What the task requires:
From the records below, pull out each line that contains the string "Barrels" and copy those lines unchanged.

==== Data provided

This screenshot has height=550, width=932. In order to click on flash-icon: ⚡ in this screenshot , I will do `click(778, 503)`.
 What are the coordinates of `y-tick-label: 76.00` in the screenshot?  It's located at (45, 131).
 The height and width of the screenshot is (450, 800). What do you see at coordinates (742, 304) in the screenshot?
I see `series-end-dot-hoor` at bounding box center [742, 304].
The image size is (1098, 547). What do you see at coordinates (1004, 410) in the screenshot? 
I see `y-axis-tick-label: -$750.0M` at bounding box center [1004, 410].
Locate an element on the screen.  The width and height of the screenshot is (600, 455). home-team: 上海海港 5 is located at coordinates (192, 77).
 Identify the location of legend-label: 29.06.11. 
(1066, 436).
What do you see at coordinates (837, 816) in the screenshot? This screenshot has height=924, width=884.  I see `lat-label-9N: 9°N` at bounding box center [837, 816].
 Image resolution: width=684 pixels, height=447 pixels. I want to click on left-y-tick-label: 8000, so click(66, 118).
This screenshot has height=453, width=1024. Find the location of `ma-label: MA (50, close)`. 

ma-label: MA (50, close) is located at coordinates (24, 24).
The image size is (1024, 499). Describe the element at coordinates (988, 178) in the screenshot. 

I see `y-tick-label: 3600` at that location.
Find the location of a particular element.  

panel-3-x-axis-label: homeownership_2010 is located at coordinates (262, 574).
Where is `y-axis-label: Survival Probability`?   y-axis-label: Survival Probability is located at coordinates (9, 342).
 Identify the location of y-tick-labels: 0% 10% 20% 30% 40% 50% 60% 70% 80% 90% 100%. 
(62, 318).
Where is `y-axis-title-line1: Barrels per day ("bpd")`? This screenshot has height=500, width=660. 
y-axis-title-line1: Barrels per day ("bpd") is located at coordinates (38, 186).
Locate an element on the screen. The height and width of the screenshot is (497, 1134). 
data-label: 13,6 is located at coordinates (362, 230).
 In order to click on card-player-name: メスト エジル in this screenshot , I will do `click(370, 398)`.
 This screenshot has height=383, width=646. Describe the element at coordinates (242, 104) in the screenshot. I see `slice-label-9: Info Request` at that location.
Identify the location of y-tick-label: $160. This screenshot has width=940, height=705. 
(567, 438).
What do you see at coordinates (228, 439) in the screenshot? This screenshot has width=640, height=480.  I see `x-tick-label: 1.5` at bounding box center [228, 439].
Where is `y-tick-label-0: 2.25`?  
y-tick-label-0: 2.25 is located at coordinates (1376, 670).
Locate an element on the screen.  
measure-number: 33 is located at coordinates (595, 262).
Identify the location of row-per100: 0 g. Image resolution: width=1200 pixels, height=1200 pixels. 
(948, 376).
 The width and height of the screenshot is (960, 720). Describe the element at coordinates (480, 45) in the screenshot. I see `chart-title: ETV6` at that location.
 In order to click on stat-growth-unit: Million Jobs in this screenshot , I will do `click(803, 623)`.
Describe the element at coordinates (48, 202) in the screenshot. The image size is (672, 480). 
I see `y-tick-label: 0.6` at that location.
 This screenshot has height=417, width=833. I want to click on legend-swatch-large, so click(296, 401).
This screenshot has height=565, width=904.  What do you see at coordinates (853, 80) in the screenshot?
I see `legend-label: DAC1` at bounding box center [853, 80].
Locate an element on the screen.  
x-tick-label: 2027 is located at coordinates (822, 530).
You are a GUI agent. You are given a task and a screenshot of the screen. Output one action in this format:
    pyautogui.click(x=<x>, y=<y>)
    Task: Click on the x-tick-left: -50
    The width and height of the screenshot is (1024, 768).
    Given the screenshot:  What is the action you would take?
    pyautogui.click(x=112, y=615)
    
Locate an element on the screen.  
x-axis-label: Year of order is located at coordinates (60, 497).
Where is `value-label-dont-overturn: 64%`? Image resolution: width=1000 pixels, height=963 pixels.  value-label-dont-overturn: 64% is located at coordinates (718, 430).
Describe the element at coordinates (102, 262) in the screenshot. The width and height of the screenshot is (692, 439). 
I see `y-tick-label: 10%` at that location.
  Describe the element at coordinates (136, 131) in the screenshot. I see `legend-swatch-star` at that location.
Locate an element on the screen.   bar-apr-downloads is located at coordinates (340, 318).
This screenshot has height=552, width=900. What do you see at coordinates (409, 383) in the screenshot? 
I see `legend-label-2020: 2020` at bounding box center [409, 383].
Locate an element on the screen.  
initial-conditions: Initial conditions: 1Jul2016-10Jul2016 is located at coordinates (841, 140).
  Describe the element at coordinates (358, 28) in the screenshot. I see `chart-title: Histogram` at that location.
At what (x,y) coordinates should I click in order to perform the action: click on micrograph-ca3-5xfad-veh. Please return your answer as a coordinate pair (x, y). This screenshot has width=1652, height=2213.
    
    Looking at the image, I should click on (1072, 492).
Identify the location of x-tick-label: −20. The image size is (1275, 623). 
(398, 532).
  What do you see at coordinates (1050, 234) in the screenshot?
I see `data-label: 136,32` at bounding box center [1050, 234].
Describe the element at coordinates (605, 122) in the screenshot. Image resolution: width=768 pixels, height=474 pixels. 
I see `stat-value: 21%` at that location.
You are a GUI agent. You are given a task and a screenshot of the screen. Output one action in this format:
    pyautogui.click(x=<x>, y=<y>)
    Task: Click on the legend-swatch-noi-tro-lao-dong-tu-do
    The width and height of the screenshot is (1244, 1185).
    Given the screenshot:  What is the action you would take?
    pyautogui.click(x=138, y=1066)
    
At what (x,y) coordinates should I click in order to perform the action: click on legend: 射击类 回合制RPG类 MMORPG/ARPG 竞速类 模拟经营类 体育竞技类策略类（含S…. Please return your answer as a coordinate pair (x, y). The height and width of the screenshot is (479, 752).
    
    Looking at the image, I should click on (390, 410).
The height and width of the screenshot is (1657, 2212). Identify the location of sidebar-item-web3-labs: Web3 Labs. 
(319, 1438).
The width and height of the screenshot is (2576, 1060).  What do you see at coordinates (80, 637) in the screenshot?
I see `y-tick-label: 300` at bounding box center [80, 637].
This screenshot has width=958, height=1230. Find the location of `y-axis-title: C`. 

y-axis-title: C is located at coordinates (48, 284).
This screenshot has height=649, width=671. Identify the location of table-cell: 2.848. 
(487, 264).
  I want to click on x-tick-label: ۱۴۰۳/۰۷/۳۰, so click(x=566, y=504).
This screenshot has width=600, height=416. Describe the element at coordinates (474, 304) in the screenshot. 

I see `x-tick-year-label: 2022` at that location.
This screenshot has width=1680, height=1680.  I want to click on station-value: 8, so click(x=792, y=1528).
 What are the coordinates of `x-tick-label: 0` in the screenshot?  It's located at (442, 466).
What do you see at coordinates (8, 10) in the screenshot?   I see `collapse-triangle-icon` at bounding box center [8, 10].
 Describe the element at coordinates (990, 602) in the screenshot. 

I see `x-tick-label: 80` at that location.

========

Problem solution:
Where is `y-axis-title-line1: Barrels per day ("bpd")`? This screenshot has height=500, width=660. 
y-axis-title-line1: Barrels per day ("bpd") is located at coordinates (38, 186).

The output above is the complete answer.